Distinguishing viable from non-viable microbes remains a major hurdle in microbiome research, limiting our ability to fully understand microbial community structure, function, and transmission. Microbial viability is critical for interpreting the biological and ecological roles of microbiomes, as only living microbes actively participate in processes such as metabolism, signaling, and host interactions. Existing methods, such as chemical-based viability assays and 16S rRNA transcript detection, have proven suboptimal in complex communities, while shotgun metagenomics and metatranscriptomics, though informative, are often prohibitively expensive and computationally demanding.
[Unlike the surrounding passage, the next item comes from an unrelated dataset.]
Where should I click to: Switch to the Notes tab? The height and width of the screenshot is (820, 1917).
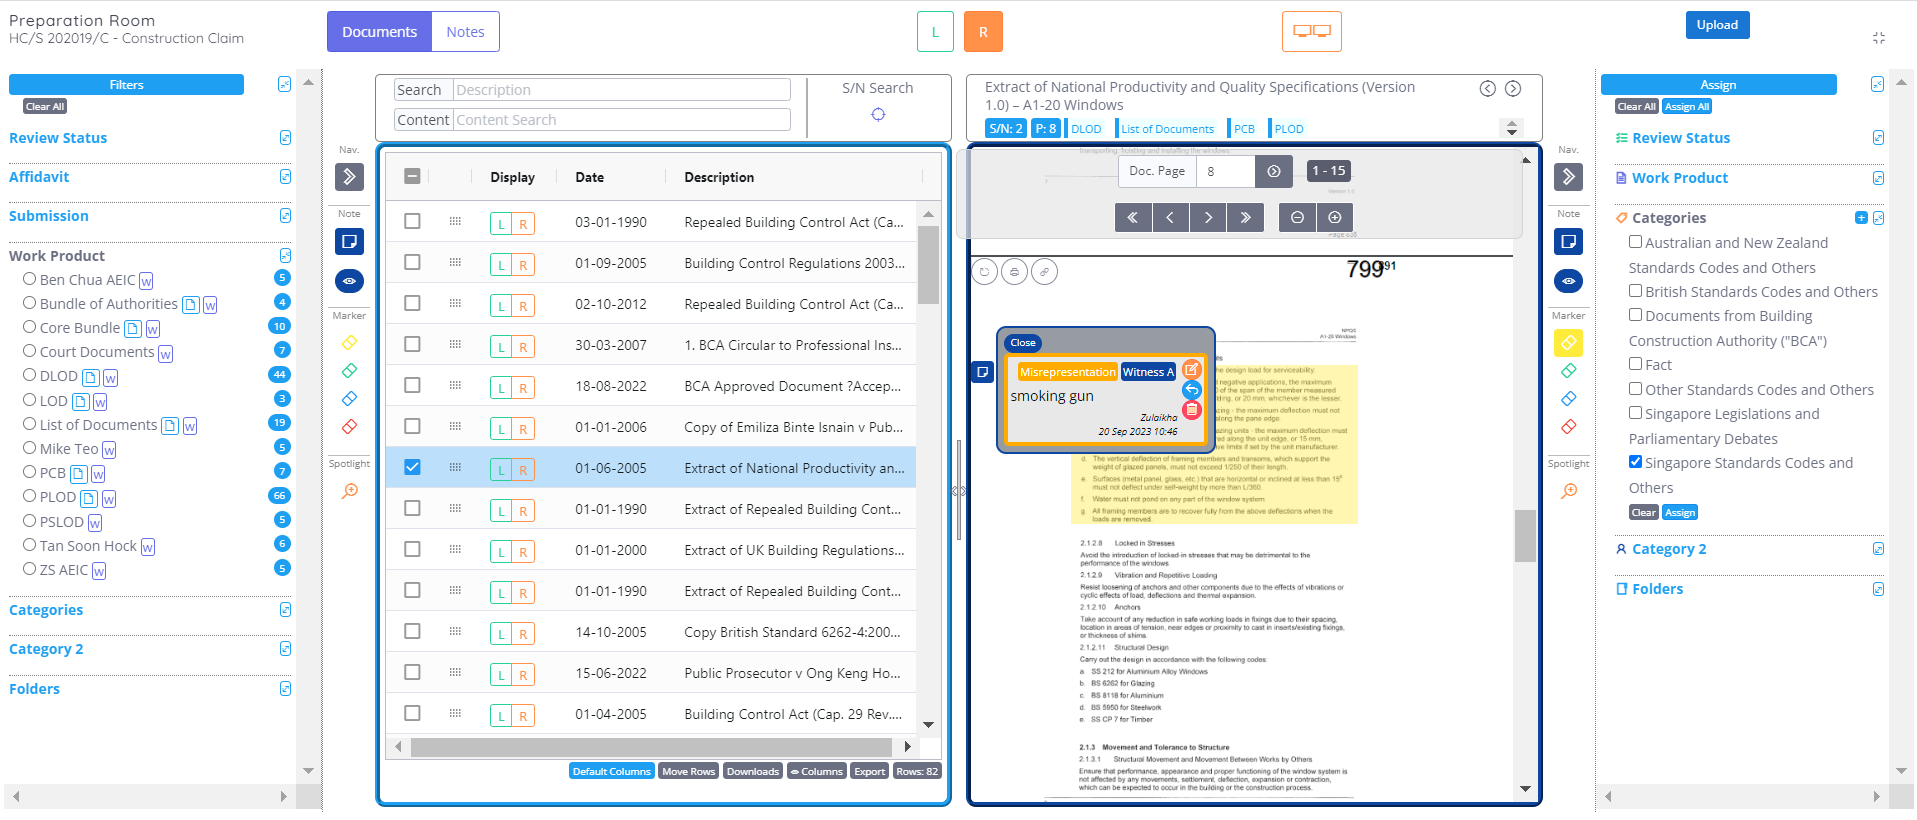point(465,32)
To address these limitations, we are developing a novel, high-throughput viability assessment approach based on sequencing optimized marker gene transcripts.
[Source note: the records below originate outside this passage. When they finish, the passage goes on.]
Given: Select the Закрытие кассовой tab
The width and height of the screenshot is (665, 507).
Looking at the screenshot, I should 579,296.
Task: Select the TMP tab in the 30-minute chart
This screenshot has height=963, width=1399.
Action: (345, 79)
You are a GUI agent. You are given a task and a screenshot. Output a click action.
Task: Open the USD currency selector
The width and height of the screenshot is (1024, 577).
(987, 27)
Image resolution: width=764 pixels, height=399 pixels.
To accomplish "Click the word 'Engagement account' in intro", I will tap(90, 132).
Our method combines rational marker gene selection, in silico primer design, and amplicon sequencing to enable precise, scalable differentiation of actively transcribing microbes within diverse communities. We have constructed and evaluated a marker gene database, designed candidate primers, and established a marker gene amplicon-sequencing protocol using paired metagenomic and metatranscriptomic datasets. We have further tested this approach in synthetic microbial communities as well as realistic human-associated and built environment samples. In synthetic communities, the marker gene-based method accurately profiled community composition in DNA samples and successfully identified active microbial members in RNA-derived cDNA samples, supporting its potential for viability-aware microbiome profiling. The protocol is now close to finalization, with ongoing efforts focused on updating the marker gene database, further refining marker gene coverage, and implementing a finalized bench protocol for improved robustness and practical use. Once established, this workflow will offer an accessible, culture-independent solution for microbiome viability profiling. This approach has broad implications for advancing microbiome-based diagnostics, therapeutic development, and environmental surveillance by providing a much-needed tool to quantify the active, functional members of microbial communities.